AUSGEWÄHLTER TEXT:

Die Argumente, die für eine Organspende sprechen, dürften allseits bekannt sein: Welche Vorbehalte halten Menschen dennoch davon ab? Noch immer glauben viele, dass eine Willensäusserung erst gar nicht wichtig sei. Darüber hinaus wird grundsätzlich ungern über das Thema Organspende gesprochen, weil es emotional zu stark aufgeladen ist. Die Auseinandersetzung mit dem eigenen Tod wird generell oft vermieden oder als Privatsache angesehen. Weitere Gründe: Ältere Menschen denken, sie seien zu alt, um als Spenderin oder Spender in Frage zu kommen.
Eine Fehlannahme? Durchaus. Selbst über 80-Jährige sind davon nicht gemeinhin ausgeschlossen. Eine Organspende nach dem Tod ist bis ins hohe Alter möglich. Der Gesundheitszustand einer Person entscheidet darüber – nicht das biologische Alter. Selbst Menschen mit Krankheiten können unter Umständen spenden.
In aller Kürze: Welche Argumente sprechen Ihrer Ansicht nach für eine Organspende? Das Bundesamt für Gesundheit hat unlängst die Bevölkerung dazu befragt. Oft wird Selbstbestimmung über den eigenen Körper sowie das Helfen als Argument genannt. Mit einem Ja zur Spende wollen überdies die Menschen andere Leben retten. Der wichtigste Grund aber ist: Wer seinen Willen schriftlich festhält und eine entsprechende Spendekarte ausfüllt, hilft seinen Angehörigen, nach dem Tod die Entscheidung zu vereinfachen und damit die Trauerphase zu entlasten.

Gespeicherte Dateneinträge
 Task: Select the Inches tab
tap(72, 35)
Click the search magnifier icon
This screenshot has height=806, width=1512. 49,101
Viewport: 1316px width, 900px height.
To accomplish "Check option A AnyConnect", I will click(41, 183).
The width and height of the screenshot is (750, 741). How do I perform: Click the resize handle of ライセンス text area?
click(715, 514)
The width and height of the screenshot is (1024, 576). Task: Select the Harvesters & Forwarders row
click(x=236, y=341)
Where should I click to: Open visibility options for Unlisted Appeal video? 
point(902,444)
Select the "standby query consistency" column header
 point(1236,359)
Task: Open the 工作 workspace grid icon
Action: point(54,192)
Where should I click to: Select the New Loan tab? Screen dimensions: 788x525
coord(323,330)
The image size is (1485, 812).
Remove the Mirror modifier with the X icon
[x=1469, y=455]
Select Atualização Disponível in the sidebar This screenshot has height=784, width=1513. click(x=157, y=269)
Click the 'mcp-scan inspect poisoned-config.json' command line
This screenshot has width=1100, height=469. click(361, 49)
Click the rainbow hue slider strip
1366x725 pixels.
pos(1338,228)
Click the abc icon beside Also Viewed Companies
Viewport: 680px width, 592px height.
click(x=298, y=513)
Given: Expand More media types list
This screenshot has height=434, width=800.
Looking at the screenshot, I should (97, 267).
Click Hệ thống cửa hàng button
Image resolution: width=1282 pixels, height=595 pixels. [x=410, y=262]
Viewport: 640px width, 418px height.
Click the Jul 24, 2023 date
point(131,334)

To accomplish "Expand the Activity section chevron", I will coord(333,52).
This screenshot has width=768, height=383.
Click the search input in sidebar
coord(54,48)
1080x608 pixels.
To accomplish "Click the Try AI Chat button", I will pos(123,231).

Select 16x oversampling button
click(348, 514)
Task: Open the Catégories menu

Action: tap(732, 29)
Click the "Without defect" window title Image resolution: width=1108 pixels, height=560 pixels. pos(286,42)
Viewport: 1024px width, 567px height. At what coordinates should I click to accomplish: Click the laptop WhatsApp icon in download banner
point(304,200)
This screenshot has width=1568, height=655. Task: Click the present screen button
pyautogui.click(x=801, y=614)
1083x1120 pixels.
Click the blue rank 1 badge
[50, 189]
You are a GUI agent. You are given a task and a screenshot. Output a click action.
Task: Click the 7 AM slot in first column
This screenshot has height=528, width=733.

WAS ZU TUN IST:
Gib aus dem Text zur Organspende den Abschnitt wortgetreu wieder, der mit „Die Argumente, die“ beginnt und mit „unter Umständen spenden.“ endet.

ERGEBNIS:
Die Argumente, die für eine Organspende sprechen, dürften allseits bekannt sein: Welche Vorbehalte halten Menschen dennoch davon ab? Noch immer glauben viele, dass eine Willensäusserung erst gar nicht wichtig sei. Darüber hinaus wird grundsätzlich ungern über das Thema Organspende gesprochen, weil es emotional zu stark aufgeladen ist. Die Auseinandersetzung mit dem eigenen Tod wird generell oft vermieden oder als Privatsache angesehen. Weitere Gründe: Ältere Menschen denken, sie seien zu alt, um als Spenderin oder Spender in Frage zu kommen.
Eine Fehlannahme? Durchaus. Selbst über 80-Jährige sind davon nicht gemeinhin ausgeschlossen. Eine Organspende nach dem Tod ist bis ins hohe Alter möglich. Der Gesundheitszustand einer Person entscheidet darüber – nicht das biologische Alter. Selbst Menschen mit Krankheiten können unter Umständen spenden.